Set task: Please copy out the lines from the records below, starting with the line that contains "The width and height of the screenshot is (1396, 868)." and going on through the line that contains "Click the '2013". Reproduce only those lines, without changing them.

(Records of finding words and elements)
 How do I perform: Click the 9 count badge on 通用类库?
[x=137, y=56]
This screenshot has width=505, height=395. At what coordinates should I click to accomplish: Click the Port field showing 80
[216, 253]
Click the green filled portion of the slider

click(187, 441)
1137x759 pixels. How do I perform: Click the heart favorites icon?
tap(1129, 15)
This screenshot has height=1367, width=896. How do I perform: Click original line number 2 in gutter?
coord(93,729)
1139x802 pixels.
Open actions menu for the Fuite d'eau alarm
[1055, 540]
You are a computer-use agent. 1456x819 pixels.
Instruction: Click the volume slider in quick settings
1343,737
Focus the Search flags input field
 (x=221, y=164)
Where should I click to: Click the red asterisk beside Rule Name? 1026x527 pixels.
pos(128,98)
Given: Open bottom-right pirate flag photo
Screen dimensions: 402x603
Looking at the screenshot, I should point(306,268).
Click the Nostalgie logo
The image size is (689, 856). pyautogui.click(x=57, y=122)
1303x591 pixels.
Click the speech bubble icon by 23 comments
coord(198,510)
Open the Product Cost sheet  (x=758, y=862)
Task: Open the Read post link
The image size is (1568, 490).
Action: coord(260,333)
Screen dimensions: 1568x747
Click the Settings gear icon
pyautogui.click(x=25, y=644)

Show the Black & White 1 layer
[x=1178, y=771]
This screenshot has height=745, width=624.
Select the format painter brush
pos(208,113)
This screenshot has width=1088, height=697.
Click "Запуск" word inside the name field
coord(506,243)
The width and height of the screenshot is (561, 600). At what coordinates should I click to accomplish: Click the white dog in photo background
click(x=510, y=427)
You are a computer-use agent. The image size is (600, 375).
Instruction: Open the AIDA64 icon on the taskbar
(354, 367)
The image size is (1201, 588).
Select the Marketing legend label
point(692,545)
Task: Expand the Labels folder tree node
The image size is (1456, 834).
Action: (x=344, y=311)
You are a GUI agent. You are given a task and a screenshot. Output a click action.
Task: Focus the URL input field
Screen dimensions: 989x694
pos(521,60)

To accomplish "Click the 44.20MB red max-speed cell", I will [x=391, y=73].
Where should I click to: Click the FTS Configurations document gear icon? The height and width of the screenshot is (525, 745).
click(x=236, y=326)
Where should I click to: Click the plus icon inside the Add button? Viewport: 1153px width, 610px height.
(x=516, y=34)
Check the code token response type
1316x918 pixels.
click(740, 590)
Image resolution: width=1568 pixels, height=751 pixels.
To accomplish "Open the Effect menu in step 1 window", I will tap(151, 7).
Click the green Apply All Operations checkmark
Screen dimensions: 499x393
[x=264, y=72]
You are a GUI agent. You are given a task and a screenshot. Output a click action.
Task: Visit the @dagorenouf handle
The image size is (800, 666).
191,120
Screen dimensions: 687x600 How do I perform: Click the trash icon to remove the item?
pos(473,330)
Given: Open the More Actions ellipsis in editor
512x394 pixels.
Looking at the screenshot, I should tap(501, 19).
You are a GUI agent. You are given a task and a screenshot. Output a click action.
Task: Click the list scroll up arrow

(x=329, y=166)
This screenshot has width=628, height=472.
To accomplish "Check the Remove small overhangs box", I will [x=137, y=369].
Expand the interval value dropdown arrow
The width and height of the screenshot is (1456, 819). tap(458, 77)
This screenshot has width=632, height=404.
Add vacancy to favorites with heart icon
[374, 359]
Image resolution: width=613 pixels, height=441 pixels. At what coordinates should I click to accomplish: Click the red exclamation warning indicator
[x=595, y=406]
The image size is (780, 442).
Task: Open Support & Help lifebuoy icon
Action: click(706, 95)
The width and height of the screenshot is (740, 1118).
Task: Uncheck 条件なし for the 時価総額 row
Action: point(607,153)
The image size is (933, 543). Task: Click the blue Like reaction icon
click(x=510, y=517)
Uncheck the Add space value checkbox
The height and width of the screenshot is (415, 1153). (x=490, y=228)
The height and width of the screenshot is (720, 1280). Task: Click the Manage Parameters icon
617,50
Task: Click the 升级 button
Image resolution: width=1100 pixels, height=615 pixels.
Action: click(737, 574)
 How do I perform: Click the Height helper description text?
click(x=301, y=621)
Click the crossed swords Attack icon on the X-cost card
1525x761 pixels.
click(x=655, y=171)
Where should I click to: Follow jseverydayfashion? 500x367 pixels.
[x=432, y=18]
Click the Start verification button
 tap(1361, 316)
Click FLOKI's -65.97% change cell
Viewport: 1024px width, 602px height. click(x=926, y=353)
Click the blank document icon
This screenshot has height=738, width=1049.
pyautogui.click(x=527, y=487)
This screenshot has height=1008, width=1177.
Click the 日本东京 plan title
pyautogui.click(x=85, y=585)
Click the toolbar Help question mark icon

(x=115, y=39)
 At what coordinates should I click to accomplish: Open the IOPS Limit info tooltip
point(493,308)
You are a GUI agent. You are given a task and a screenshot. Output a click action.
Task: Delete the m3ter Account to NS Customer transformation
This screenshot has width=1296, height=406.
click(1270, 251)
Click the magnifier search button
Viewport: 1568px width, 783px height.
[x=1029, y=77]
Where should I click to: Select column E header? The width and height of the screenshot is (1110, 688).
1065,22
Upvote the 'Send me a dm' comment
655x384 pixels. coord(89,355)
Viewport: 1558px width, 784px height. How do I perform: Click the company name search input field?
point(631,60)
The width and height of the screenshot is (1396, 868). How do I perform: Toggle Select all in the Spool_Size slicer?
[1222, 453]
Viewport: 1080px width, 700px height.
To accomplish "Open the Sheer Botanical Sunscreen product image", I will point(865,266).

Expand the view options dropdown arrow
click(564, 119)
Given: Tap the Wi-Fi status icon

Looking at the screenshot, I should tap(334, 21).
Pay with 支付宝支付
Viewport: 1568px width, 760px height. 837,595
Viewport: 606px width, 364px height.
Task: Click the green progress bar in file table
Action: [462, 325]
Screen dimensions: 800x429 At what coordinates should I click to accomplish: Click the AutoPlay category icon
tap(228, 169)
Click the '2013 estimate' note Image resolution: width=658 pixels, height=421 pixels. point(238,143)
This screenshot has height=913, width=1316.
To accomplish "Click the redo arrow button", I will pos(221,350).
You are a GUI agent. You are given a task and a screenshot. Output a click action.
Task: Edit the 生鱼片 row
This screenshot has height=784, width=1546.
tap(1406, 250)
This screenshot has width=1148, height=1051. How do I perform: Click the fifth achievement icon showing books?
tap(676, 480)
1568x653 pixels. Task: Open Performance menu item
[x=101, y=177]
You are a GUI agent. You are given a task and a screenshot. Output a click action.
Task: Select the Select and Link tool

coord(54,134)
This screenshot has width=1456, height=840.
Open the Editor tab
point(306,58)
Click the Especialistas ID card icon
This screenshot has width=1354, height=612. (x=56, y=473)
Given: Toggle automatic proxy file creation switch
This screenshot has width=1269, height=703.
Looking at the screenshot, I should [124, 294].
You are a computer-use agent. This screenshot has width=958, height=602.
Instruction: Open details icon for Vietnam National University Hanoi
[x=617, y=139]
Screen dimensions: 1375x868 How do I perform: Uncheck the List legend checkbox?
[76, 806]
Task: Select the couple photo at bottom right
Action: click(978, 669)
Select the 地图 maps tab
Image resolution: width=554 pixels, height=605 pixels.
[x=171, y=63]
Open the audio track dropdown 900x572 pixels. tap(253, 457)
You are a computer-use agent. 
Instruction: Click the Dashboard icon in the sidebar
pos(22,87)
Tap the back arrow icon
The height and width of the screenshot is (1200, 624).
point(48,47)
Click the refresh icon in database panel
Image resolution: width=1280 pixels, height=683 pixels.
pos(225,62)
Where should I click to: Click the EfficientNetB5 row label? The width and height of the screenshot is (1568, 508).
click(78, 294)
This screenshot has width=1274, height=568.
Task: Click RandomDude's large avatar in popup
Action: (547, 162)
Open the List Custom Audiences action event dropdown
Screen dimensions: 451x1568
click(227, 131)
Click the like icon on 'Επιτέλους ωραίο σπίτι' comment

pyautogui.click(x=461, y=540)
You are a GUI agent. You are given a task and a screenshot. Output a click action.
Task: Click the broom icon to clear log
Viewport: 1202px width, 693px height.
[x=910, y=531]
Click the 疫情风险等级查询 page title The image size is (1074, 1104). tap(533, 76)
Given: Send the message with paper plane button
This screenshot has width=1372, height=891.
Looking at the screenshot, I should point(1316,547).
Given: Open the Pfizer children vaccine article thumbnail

Exercise result:
The width and height of the screenshot is (1396, 868). How do I perform: Toggle Select all in the Spool_Size slicer?
[1222, 453]
Viewport: 1080px width, 700px height.
To accomplish "Open the Sheer Botanical Sunscreen product image", I will point(865,266).

Expand the view options dropdown arrow
click(564, 119)
Given: Tap the Wi-Fi status icon

Looking at the screenshot, I should tap(334, 21).
Pay with 支付宝支付
Viewport: 1568px width, 760px height. 837,595
Viewport: 606px width, 364px height.
Task: Click the green progress bar in file table
Action: [462, 325]
Screen dimensions: 800x429 At what coordinates should I click to accomplish: Click the AutoPlay category icon
tap(228, 169)
Click the '2013 estimate' note Image resolution: width=658 pixels, height=421 pixels. point(238,143)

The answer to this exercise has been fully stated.